Taiwan, North Asia's third-biggest importer of liquefied natural gas, halted imports of spot cargoes of the fuel in January.
Taiwan, North Asia's third-biggest importer of liquefied natural gas, halted imports of spot cargoes of the fuel in January because of slowing energy demand during a recession, government and ship data showed. Taiwan, which has been buying LNG on the spot market every month since April 2007, made no purchases in January, data from the Bureau of Energy showed. It may not have bought any in February and may purchase at least two in March, according to transmissions from ships captured by AISLive on Bloomberg on March 5. In the first quarter of 2008, Taiwan had nine cargoes.
The Taiwanese economy shrank 8.36 percent in the fourth quarter as exports and business investment slumped, sending the island into its first recession since 2001. Electricity sales at Taiwan Power Co., the island's monopoly grid operator, plunged 19 percent in January from a year earlier.

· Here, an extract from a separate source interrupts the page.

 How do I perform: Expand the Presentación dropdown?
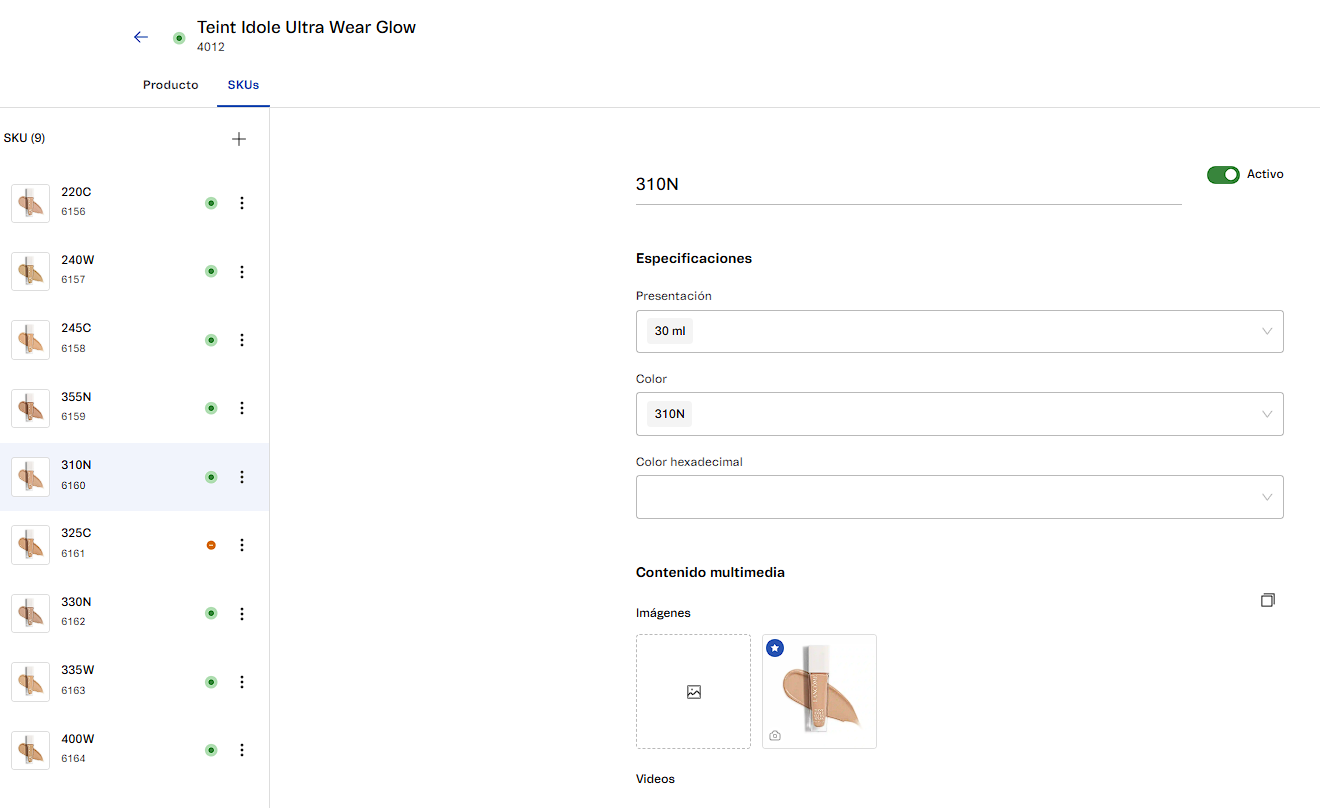coord(959,331)
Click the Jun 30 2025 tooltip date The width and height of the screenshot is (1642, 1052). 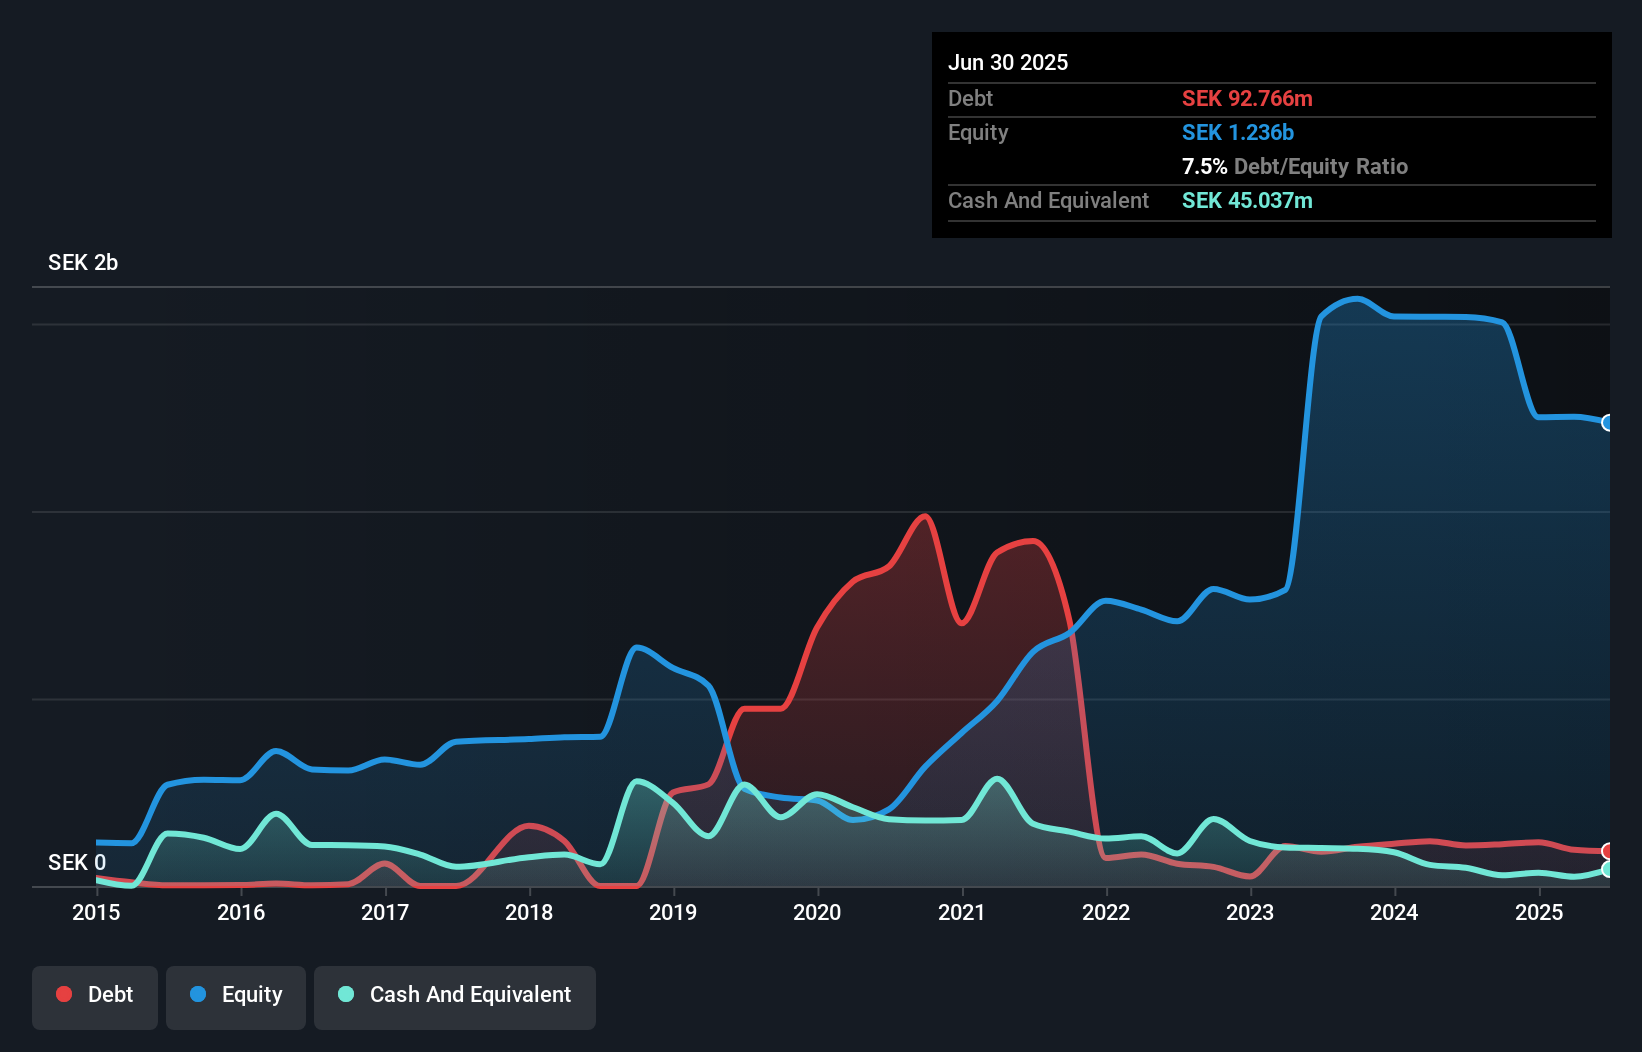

Generators account for about 80 percent of Taiwanese LNG consumption. The economy may contract 2.97 percent this year, Taiwan's government said last month.
The British Sapphire, a 155,000 cubic-meter LNG tanker owned by BP Plc, left Point Fortin in Trinidad and will reach Yung An terminal on March 13, ship tracking data showed. LNG Lokoja, a 148,471 cubic-meter LNG tanker, may reach Yung An on March 17, carrying a cargo from Nigeria, according to the data.
Taiwan purchased 800,200 kiloliters, or 363,000 metric tons, of LNG in January. That's 38 percent less than a year earlier, data from the Bureau of Energy showed this week. The island paid US$118.4 million, or US$326.56 a ton, in January as a recession and a weeklong holiday cut demand from power producers.
The Lunar New Year holiday in the month of January also damped electricity consumption and reduced gas demand, said Clint Chou, a spokesman for Taiwan Power, on March 2. The festival was in January this year and February last year.
LNG is natural gas that has been chilled to liquid form, reducing it to one-six hundredth of its original volume for transportation by ship to destinations not connected by pipeline. On arrival, it's turned back into gas for distribution to power plants, factories and households.
State-owned CPC Corp. is the island's only LNG importer.